3AI Workshop: Responsible AI Governance
NCIS recently held a workshop on responsible AI governance, inviting scholars, industry representatives, and researchers from many different parts of the world.
From Wednesday 22 June to Friday 24 June, the Nordic Centre for Internet and Society held the workshop Responsible AI Governance - Future Ways and Challenges in Oslo. The workshop was a part of the Triple Partnership for Responsible AI (3AI), a three year research project from the Research Council of Norway, which brings together research institutions from Brazil, the U.S. and the Nordics. Together, they seek to investigate ways through which AI can be made fair, accountable and transparent.
The Triple Partnership for Responsible AI
In line with the increasing uptake of AI in business and society, the responsible governance of AI governance is becoming ever more important. Some of the questions the Triple Partnership for Responsible AI seeks to address are: How can we work together to advance our understanding of the impact of AI on different groups of people, organizations and countries? How can academic knowledge create better decision makers in both the private and public sector, to make sure AI advances the social good?

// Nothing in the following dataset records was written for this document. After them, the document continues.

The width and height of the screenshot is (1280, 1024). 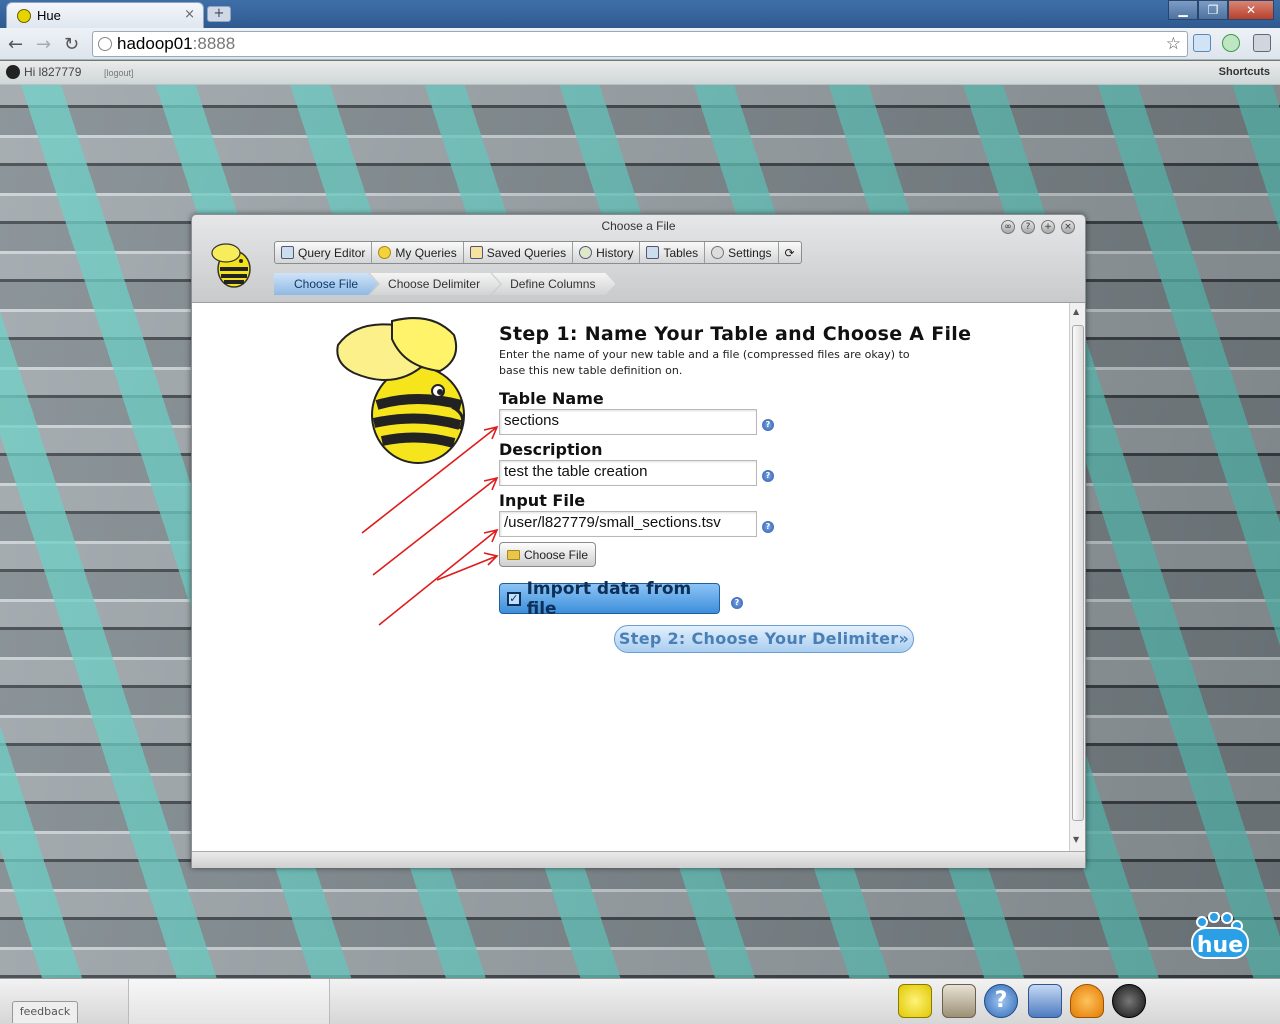 I want to click on clock-icon, so click(x=586, y=252).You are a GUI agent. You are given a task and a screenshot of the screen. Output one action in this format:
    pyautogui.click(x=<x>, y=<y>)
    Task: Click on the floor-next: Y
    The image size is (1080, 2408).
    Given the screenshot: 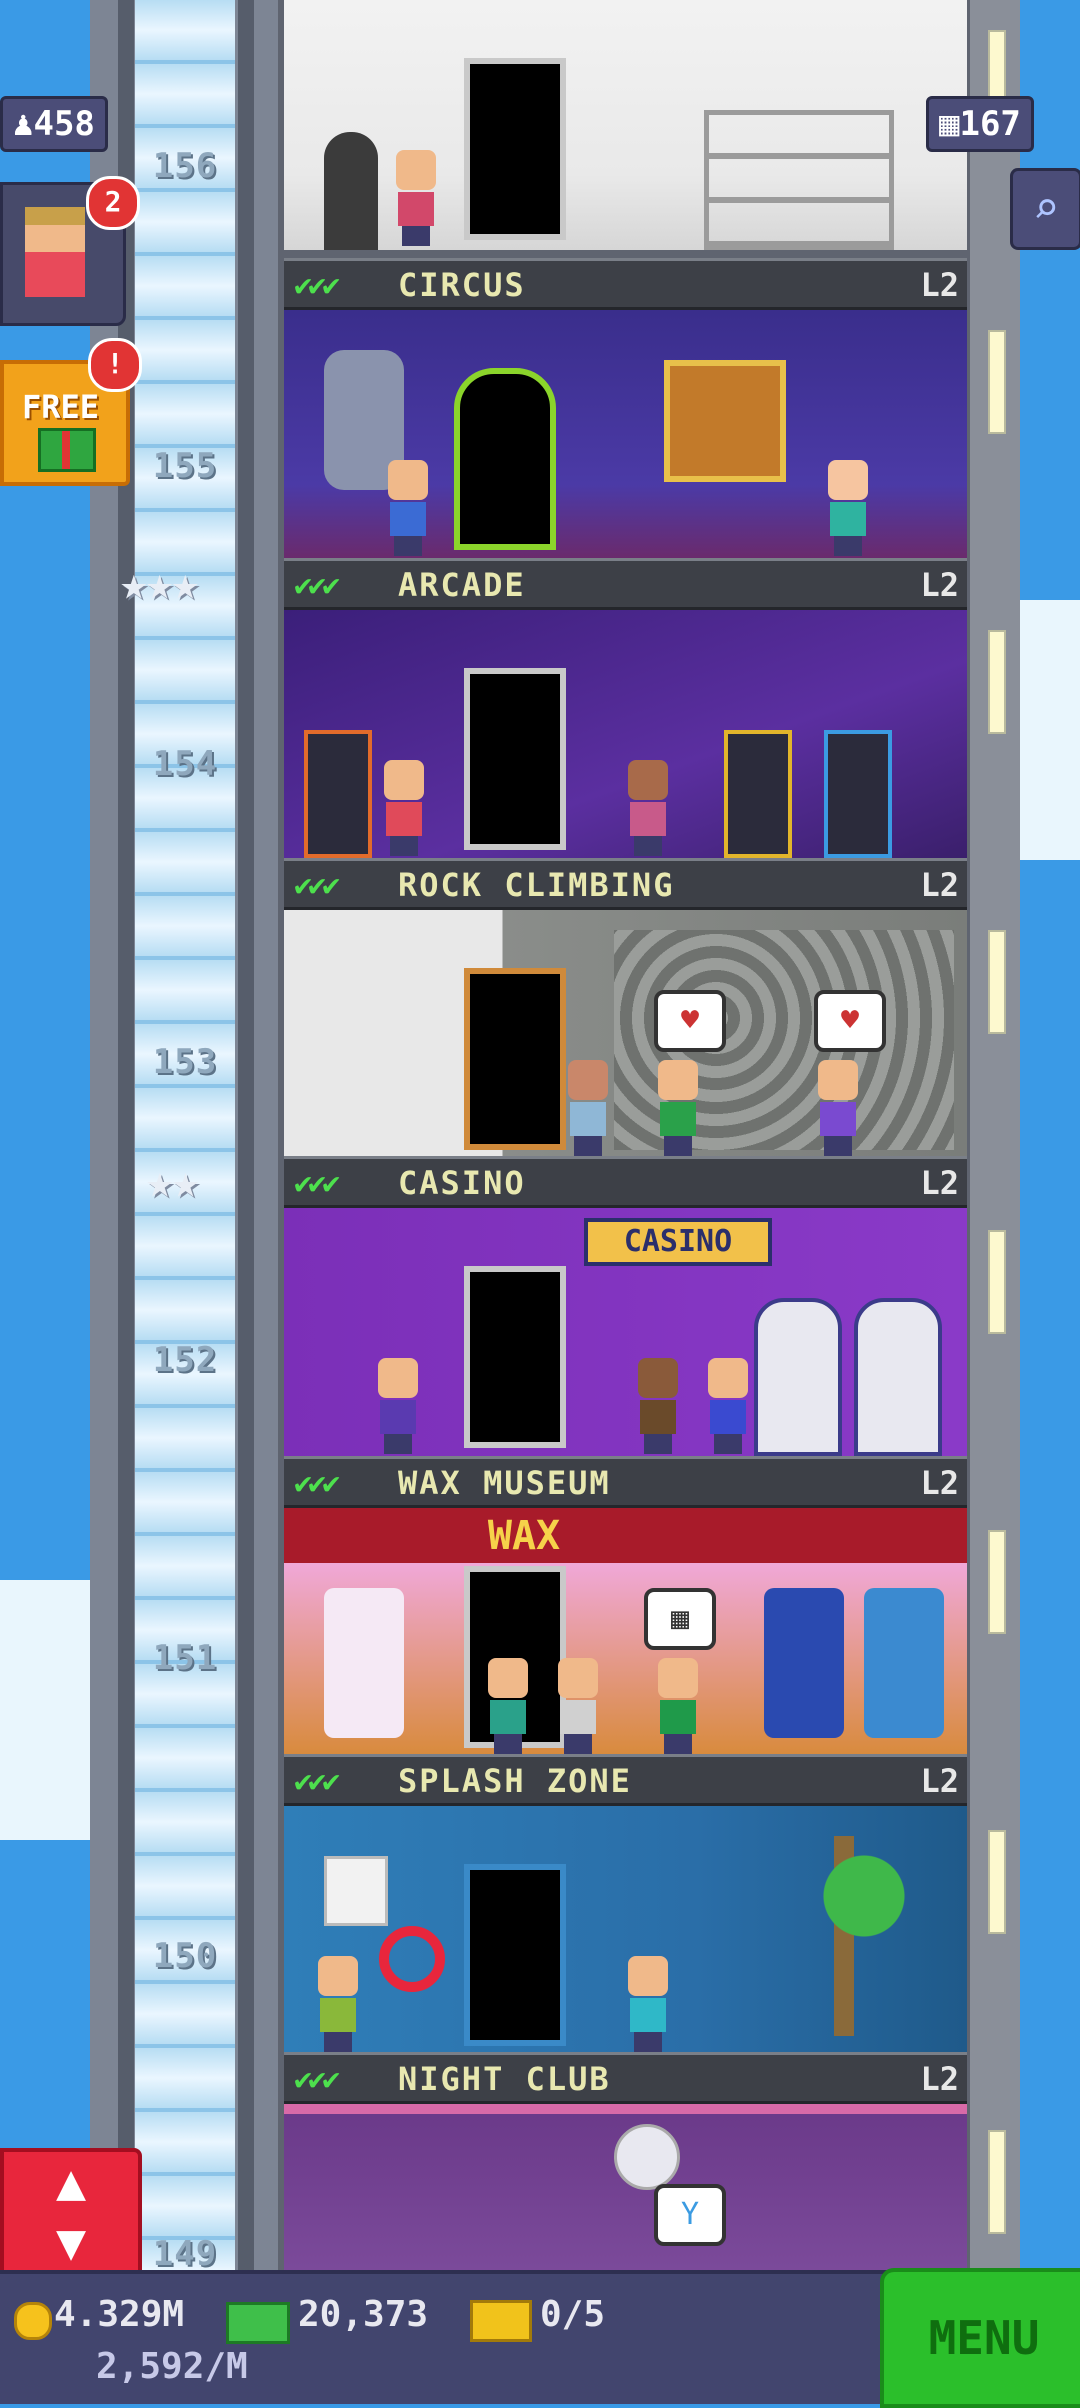 What is the action you would take?
    pyautogui.click(x=626, y=2187)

Responsible AI Governance - Future Ways and Challenges
At the 3AI workshop in Oslo, the aim of the discussions was to identify future topics of concern, and to explore potential research, engagement, and educational opportunities. The participants deliberated topics such as emerging challenges and opportunities in technology governance, and discussed how to address such future trends through conceiving joint research, outreach, and teaching projects. There was also a panel discussion on technology governance with Master students.
Overall, many researchers and scholars shared their ideas, best practices, and informational resources on how we can govern AI responsibly, considering its social, economic and ecological impact. The workshop led to fruitful exchange based on the diverse areas of expertise the participants brought to the table, including law, computer science, philosophy, ethics, sociology, management and public policy.
Another element of the workshop was to facilitate collaborations and research projects across institutions in Norway, the U.S., and Brazil, paving the way for continued collaborations. At the workshop, participants met to plan future events and projects, such as the Autumn School on Responsible AI in Rio de Janeiro.
Present from BI were the Nordic Centre for Internet and Society´s Christian Fieseler, Samson Esayas, Christoph Lutz, Santiago Uribe, Gemma Newlands, and research assistant Alexandra Huber.